> [Objective] Extend the passage on joint multi-person tracking and group activity recognition, starting right after its final sentence.

> [Excerpted passage]
########################################
While advanced methods for person detection are becoming more reliable [2, 3], most existing activity recognition approaches rely on visual tracking following a tracking-by-detection paradigm. These methods either fail to consider social interactions while inferring activities [4, 5, 6] or have difficulties recognizing the structural correlations of actions and interactions [7, 8, 9]. In particular, there are two major challenges: (i) ineffective tracking due to frequent occlusions in groups and crowds, and (ii) the lack of a suitable methodology to infer the complex but salient structures involving social dynamics and groups.
In this paper, we address both challenges using a bootstrapping framework to simultaneously improve the two tasks of multi-person tracking and social group activity recognition. We take state-of-the-art person detections [2, 3] as input to perform initial multi-person tracking. We then recognize stable group structures including the temporally cohesive individual activities (such as walking) and pairwise interactions (such as walking side-by-side, see Fig.1 to robustly infer collective social activities (such as street crossing in a group) in multiple stages. Auxiliary inputs such as body orientation detections can be considered within the stages as well. The recognized activities and salient grouping structures are used as priors to recover occluded detections and false associations to improve performance.
We explicitly explore the correlations of pairwise interactions (of two individuals) and their group activities (within the group of more individuals) during the optimization. Observe in Fig.1 that group activities generally consist of correlated pairwise interactions, which we have exploited in the multi-stage inference steps. In our method, the multi-target tracking and the recognition of individual/group activities are jointly optimized, such that consistent activity labels characterizing the dynamics of the individuals and groups can be obtained. The individual and group activities are formulated using a dynamic graphical model, and high-order correlations are represented using hypergraphs. The simultaneous pedestrian tracking and multi-person activity recognition problems are then to be solved using an efficient cohesive cluster search in the hypergraphs.
The main contribution of this work is two-fold. First, we propose a new framework that can jointly solve the two tasks of real-time simultaneous tracking and activity recognition. Explicit modeling of the correlations among the individual activities, pairwise interactions, and collective activities leads to a consistent solution. Second, we propose a hypergraph formulation to infer the high-order correlations among social dynamics, occlusions, groups, and activities in multi-stages. Simultaneous tracking and activity recognition are formulated as a bootstrapping framework, which can be solved efficiently using the search of cohesive clusters in the hypergraphs. This hypergraph solution is general that it can be extended to include additional scenarios or constraints in new applications.
Experiments on several benchmarks show the advantages of our method with improvements in both activity recognition and multi-person tracking. Our method is easily deployable to real-world applications, since: (i) camera calibration is not required; (ii) online video streams can be processed by considering a time window in a round; (iii) the computation can be performed in real-time (about 20 FPS, not including the input detection steps).
Ii Related Works
There exists a tremendous amount of multi-person tracking and activity recognition works. See [10, 11] for survey. Our work is most related to the collective activity recognition, which are organized into the following three categories — recognition based on (i) detection, (ii) tracking, and (iii) simultaneous tracking and recognition.
########################################
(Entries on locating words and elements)
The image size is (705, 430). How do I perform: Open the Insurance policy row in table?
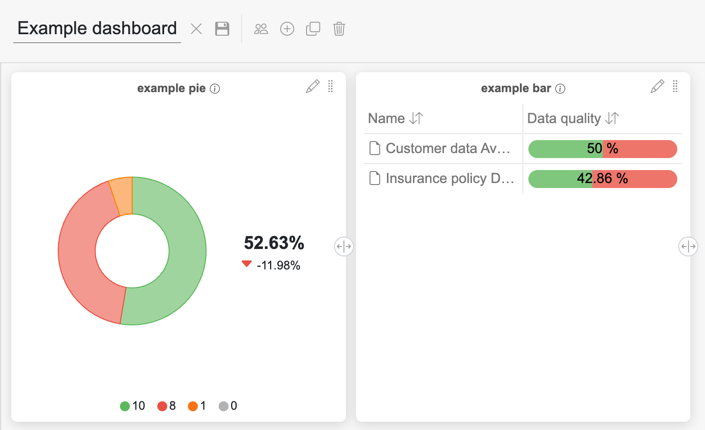(x=449, y=179)
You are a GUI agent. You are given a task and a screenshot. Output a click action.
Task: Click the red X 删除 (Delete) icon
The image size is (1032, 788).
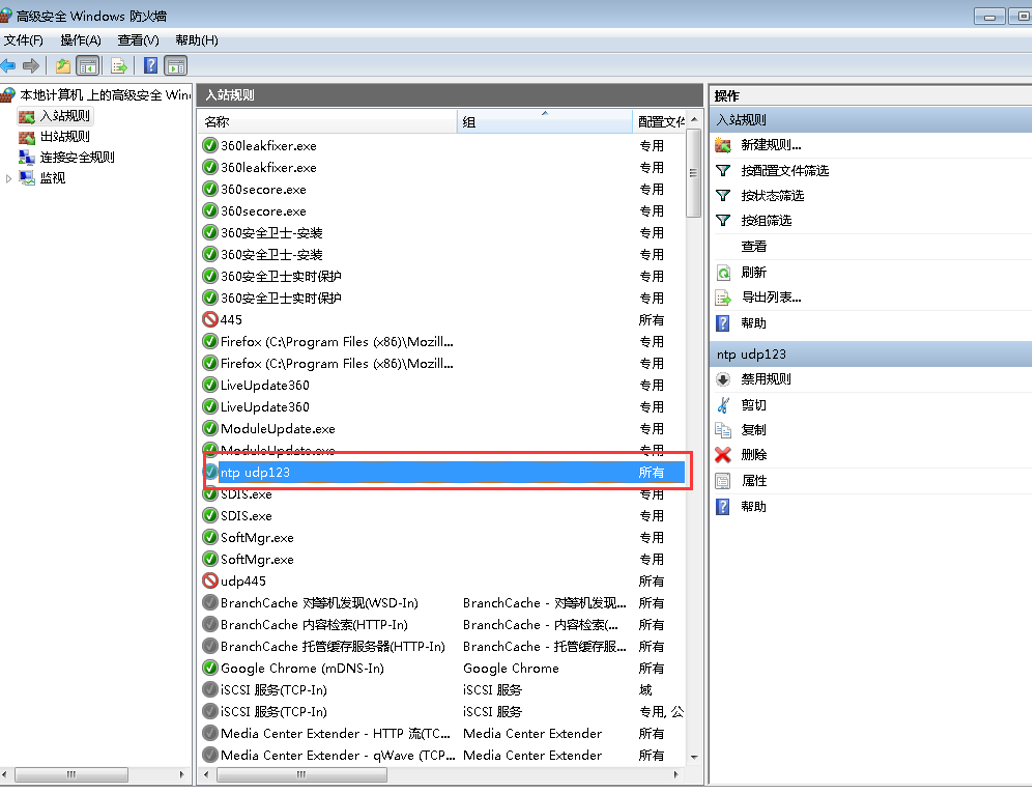723,455
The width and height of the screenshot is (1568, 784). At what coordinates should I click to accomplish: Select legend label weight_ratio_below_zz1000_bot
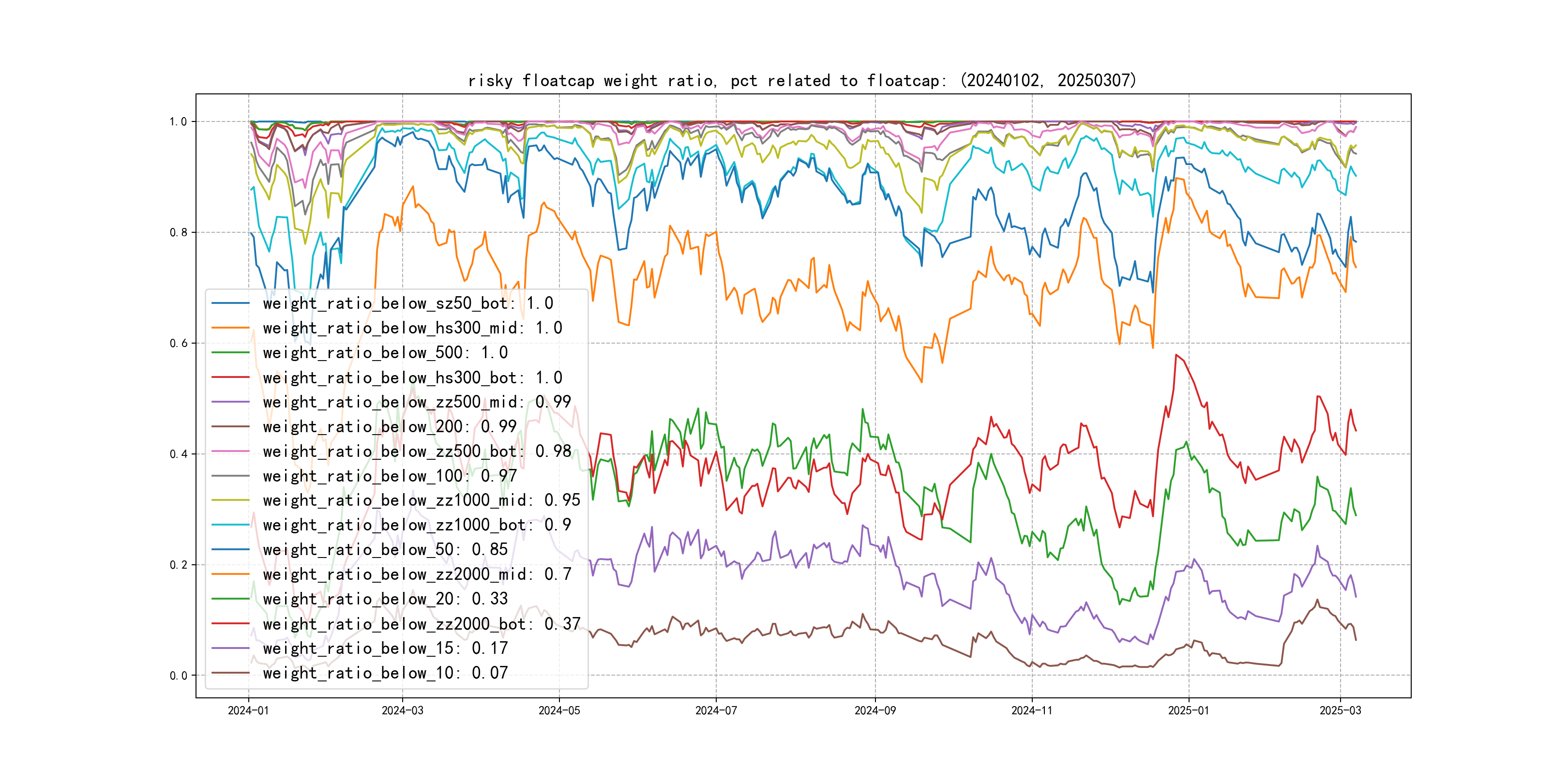(x=416, y=525)
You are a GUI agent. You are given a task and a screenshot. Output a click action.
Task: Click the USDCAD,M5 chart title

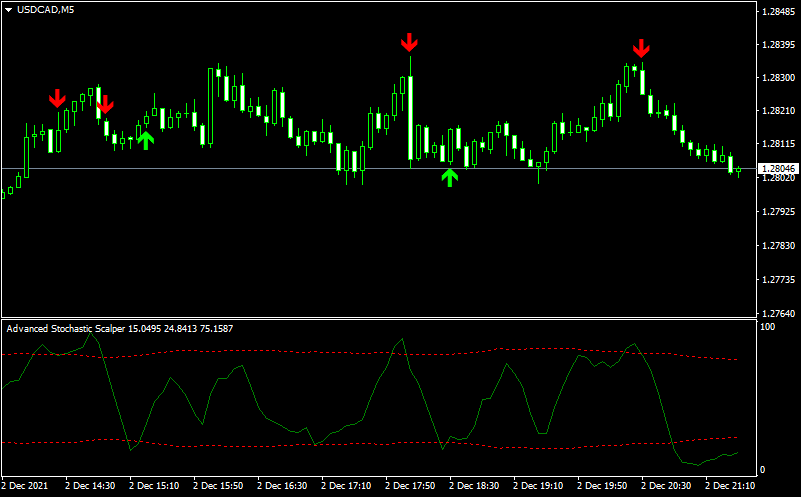pos(45,10)
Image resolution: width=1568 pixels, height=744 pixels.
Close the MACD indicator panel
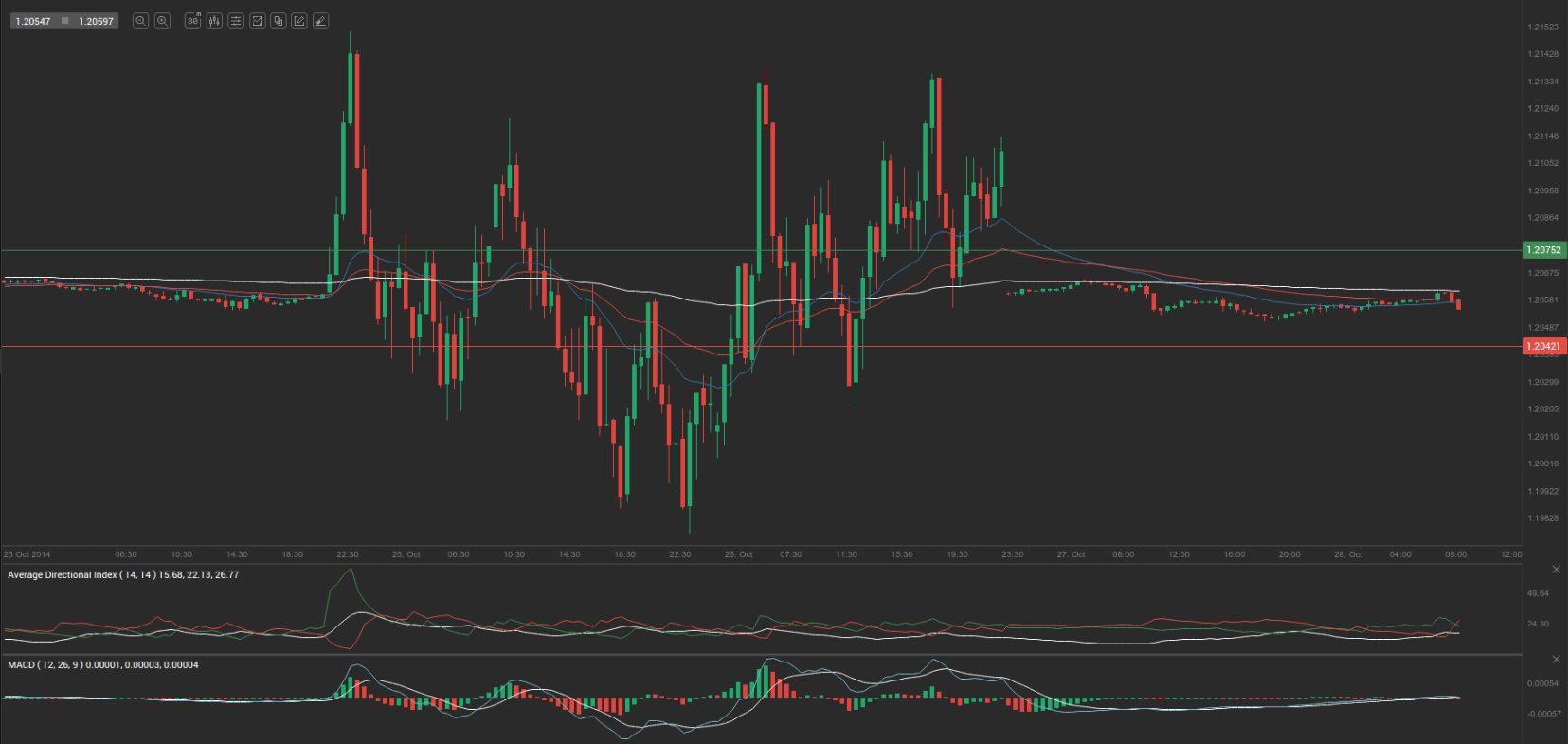1556,659
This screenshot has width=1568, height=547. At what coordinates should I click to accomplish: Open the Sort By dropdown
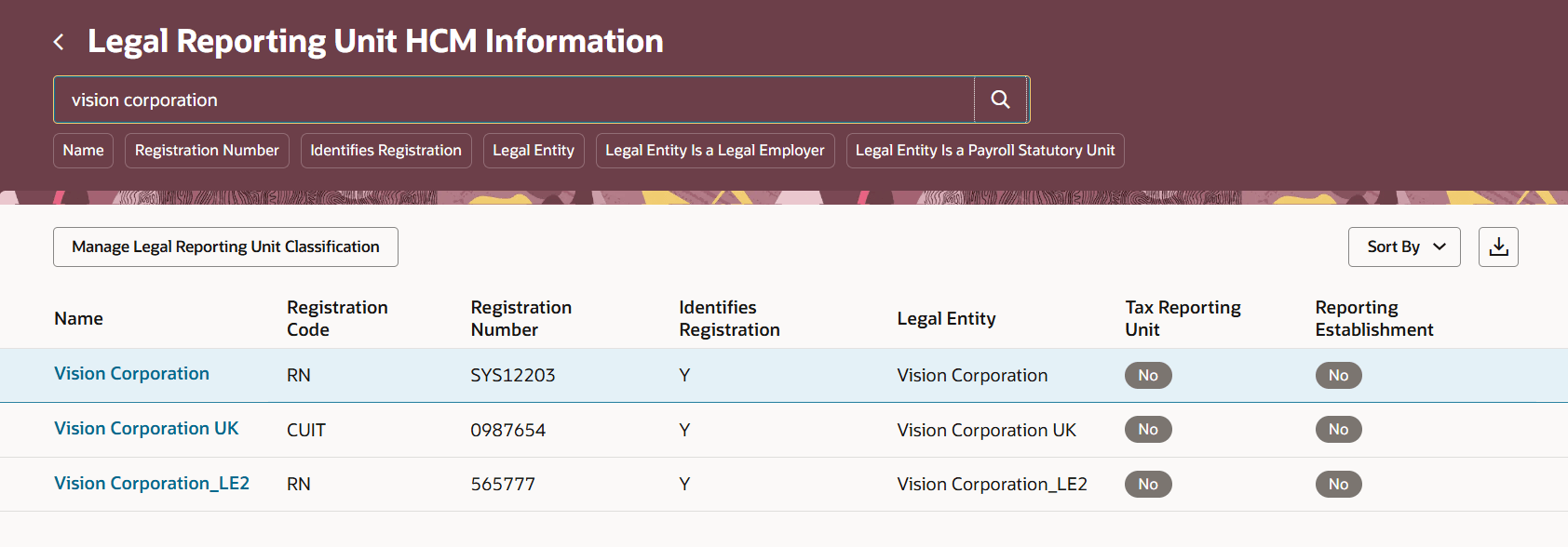pos(1403,247)
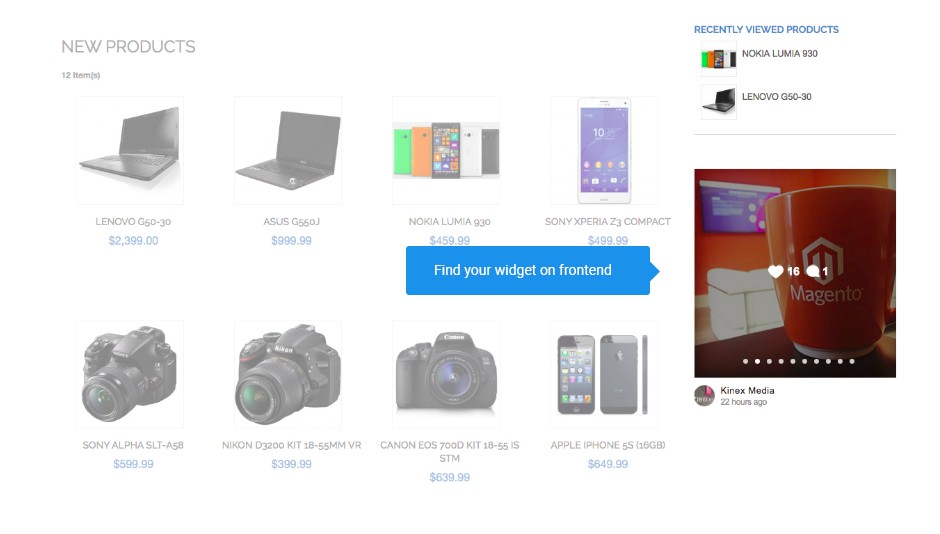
########################################
> [The answer]
Ii-a Collective Activity Recognition based on Detection
A hierarchical model is used in  to recognize collective activities by considering the person-person and group-person contextual information. The work of  uses hierarchical deep neural networks with a graphical model to recognize collective activities based on the dependencies of individual activities. This work is further extended in , where the individual and collective activities are iteratively recognized using RNN with refinements. Multi-instance learning is used in  to recognize collective activities by inferring the cardinality relations of individual activities. A recurrent CNN is used in  for the joint target detection and activity recognition.
Ii-B Collective Activity Recognition based on Tracking
In this category, individual target trajectories are used as the input to recognize collective activities. Collective activities are recognized in  using random forests for the spatio-temporal volume classification. A two-stage deep temporal neural network is used in , where the first stage recognizes individual activities, and the second stage aggregates individual observations to recognize collective activities. In , the key constituents of activities and their relationships are used to recognize collective activities. A graphical model is developed in  to capture high-order temporal dependencies of video features. The and-or graph  is applied for video parsing and activity querying, where the detectors and trackers are launched upon receiving queries. A RNN architecture is designed in  to model high-order social group interaction contexts.
Ii-C Simultaneous Tracking and Activity Recognition
Only very few works deal with the problem of simultaneous multi-person tracking and activity recognition. In , per-frame and per-track cues extracted from an appearance-based tracker are combined to capture the regularity of individual actions. A network flow-based model is used in  to link detections while inferring collective activities. However, these two methods did not consider pairwise interactions for activity recognition. In [7, 8], the tracking and activity recognition are formulated as a joint energy maximization problem, which is solved by belief propagation with branch-and-bound. However high-order correlations among individual and pairwise activities are not considered, which limits the activity recognition performance.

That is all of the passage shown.